Photography by Will Swanson

NAIROBI, Kenya — The first time Yiech Pur Biel boarded a plane, in 2005, it was to escape the war-torn corner of southern Sudan where he grew up. He has lived in a refugee camp in northwestern Kenya ever since. If all goes as planned, the second time he boards a plane, in just a few weeks, it will be to make history. Biel is slated to compete in the 800-meter track and field event at the Summer Olympics in Rio de Janeiro as a member of the first-ever Refugee Olympic Team.

In the face of unprecedented global displacement as a result of war, despotism, and poverty, the famously apolitical International Olympic Committee (IOC) has made an unprecedented political statement.
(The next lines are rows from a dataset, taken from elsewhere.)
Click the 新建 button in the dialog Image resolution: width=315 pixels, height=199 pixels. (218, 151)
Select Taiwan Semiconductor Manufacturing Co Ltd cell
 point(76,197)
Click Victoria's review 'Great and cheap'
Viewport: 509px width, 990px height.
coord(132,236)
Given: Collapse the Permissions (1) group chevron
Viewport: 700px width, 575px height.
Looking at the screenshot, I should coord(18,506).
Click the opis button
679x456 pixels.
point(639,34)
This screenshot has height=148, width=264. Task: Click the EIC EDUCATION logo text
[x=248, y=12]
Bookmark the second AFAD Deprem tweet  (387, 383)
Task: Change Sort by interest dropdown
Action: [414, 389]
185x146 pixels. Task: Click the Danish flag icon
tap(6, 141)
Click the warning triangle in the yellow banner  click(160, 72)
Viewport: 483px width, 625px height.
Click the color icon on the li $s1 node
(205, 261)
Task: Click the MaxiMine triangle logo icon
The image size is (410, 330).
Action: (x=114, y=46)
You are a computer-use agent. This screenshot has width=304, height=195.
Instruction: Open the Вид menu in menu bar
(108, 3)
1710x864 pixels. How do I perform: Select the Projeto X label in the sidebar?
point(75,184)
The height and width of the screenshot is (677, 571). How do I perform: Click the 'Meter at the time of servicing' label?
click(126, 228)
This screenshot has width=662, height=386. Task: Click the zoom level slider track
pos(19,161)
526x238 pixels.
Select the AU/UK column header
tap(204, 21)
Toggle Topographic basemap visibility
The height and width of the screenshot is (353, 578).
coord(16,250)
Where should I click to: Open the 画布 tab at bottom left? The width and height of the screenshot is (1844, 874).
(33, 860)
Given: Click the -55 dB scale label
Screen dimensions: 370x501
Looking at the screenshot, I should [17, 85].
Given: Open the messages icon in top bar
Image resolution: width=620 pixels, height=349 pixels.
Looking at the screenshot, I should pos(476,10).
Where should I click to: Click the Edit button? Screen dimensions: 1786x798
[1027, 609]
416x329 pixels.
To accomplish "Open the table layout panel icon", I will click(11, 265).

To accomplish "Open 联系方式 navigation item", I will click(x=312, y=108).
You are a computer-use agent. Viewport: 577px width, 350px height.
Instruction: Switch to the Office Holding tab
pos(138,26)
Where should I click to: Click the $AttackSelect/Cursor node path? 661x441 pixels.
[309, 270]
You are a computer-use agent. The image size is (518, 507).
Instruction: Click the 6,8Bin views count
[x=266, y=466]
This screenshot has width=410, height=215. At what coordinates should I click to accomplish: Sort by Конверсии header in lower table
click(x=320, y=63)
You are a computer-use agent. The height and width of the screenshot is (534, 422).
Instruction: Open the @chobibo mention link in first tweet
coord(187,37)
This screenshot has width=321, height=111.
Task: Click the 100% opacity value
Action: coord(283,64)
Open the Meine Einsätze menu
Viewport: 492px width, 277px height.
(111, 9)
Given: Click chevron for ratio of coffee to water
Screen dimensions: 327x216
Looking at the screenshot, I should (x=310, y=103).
It has created a team of 10 refugee-athletes from Syria, South Sudan, the Democratic Republic of the Congo, and Ethiopia who will compete not just for individual Olympic glory, but for the dignity of the world’s 65.3 million displaced people. Their very presence in Rio is a call for peace in war-torn nations and acceptance of refugees elsewhere in the world.

“This will be a symbol of hope for all the refugees in our world and will make the world better aware of the magnitude of this crisis,” IOC President Thomas Bach said as he officially introduced the team earlier this month. “It is also a signal to the international community that refugees are our fellow human beings and are an enrichment to society.”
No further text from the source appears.